Some hospitals already get a lot of tax breaks and other benefits, Howard said. He objects to supplemental payments he says further boost their bottom line. The payments come from a utilization fee the hospitals pay that is then leveraged to get federal matching funds. The fee would rise from $50 per bed day to $70 in Buttrey's bill. The increase is meant to help pay the state's share of expansion's costs, but Howard said the money that goes back to hospitals in supplemental payments — about $300 million — is just padding hospitals' bottom line.
Bob Olsen, senior vice president of the Montana Hospital Association, said hospitals are reimbursed less for Medicaid services they provide than what private insurance would pay them. The supplemental payments help hospitals make up the difference.

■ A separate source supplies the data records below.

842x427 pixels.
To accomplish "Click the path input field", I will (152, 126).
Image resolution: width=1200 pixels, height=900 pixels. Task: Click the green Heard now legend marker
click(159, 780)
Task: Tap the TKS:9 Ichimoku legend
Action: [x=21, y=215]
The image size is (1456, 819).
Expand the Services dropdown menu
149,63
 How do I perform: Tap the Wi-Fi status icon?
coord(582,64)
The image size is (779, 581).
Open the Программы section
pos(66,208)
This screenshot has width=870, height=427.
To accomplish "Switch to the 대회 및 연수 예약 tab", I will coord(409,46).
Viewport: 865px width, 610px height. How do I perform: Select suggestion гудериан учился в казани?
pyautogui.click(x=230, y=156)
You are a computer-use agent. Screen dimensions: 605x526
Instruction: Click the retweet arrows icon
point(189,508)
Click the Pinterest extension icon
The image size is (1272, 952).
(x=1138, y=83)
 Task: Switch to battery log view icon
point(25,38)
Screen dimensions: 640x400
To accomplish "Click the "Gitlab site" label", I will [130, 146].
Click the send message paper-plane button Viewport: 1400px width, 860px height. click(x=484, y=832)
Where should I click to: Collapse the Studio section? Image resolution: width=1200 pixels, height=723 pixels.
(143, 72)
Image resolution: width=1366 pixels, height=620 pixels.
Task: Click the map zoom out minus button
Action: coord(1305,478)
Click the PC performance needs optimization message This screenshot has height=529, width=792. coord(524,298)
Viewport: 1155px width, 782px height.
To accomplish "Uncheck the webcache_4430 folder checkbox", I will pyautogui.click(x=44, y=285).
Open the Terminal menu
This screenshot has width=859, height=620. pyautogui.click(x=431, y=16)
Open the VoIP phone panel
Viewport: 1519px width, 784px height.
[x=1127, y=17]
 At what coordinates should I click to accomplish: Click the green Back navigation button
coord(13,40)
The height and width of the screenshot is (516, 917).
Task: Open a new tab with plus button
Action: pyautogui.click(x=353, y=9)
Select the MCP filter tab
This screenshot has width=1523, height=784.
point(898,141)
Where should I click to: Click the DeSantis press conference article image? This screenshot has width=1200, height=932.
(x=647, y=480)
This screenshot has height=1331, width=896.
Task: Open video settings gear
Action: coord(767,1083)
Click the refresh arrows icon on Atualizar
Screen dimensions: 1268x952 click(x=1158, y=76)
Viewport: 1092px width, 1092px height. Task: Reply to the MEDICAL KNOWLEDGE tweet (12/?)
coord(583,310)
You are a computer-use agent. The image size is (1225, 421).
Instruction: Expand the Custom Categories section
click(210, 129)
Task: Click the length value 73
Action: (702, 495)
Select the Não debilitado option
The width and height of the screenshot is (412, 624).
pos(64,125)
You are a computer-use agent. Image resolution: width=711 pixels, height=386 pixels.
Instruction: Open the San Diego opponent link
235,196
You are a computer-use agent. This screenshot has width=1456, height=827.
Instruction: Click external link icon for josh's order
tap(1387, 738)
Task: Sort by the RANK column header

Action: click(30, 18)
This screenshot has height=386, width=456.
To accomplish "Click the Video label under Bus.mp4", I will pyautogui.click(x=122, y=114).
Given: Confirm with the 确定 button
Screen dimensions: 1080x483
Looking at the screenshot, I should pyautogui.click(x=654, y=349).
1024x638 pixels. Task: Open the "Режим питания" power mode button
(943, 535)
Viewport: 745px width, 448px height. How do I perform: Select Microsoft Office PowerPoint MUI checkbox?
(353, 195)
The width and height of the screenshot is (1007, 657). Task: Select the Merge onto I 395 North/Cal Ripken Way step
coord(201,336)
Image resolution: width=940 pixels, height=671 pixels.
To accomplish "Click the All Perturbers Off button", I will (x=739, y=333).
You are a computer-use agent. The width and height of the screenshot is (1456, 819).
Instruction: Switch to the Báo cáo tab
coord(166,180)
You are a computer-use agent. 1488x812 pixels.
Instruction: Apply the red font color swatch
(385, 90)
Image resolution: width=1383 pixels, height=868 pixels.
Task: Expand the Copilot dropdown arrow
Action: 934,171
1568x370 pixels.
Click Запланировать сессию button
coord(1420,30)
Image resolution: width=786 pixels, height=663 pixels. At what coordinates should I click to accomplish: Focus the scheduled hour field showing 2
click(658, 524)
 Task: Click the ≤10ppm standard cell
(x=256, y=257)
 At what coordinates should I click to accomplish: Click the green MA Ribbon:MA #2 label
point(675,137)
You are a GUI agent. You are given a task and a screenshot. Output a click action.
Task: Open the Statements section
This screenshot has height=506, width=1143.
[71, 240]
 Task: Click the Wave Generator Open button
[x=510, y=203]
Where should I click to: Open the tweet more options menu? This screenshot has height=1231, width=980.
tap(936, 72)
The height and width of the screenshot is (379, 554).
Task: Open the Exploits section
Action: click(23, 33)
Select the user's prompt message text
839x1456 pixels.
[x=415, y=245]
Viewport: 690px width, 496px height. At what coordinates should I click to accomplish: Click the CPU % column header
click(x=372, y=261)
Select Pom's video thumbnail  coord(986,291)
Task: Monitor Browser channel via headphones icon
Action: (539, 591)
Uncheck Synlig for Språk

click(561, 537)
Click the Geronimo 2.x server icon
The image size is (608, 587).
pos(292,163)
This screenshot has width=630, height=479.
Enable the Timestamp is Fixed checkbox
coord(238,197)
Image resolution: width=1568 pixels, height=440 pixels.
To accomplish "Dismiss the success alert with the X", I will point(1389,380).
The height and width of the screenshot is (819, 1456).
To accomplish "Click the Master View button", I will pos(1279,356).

"It allows us to close the gap in our costs," Olsen said.
Hospitals will also pay a 0.9% tax on outpatient revenue to help cover the state's cost of expansion under an amendment Buttrey discussed Friday. That would increase the fee from what's proposed in the bill now. The planned change is coming because Buttrey also wants to eliminate using a 2.5% premium tax on the Montana State Fund, the quasi-governmental workers' compensation program, to pay for the state's share of expansion cost.
Buttrey said that change came after he heard concerns from businesses that get workers' compensation coverage from the State Fund about their rates going up.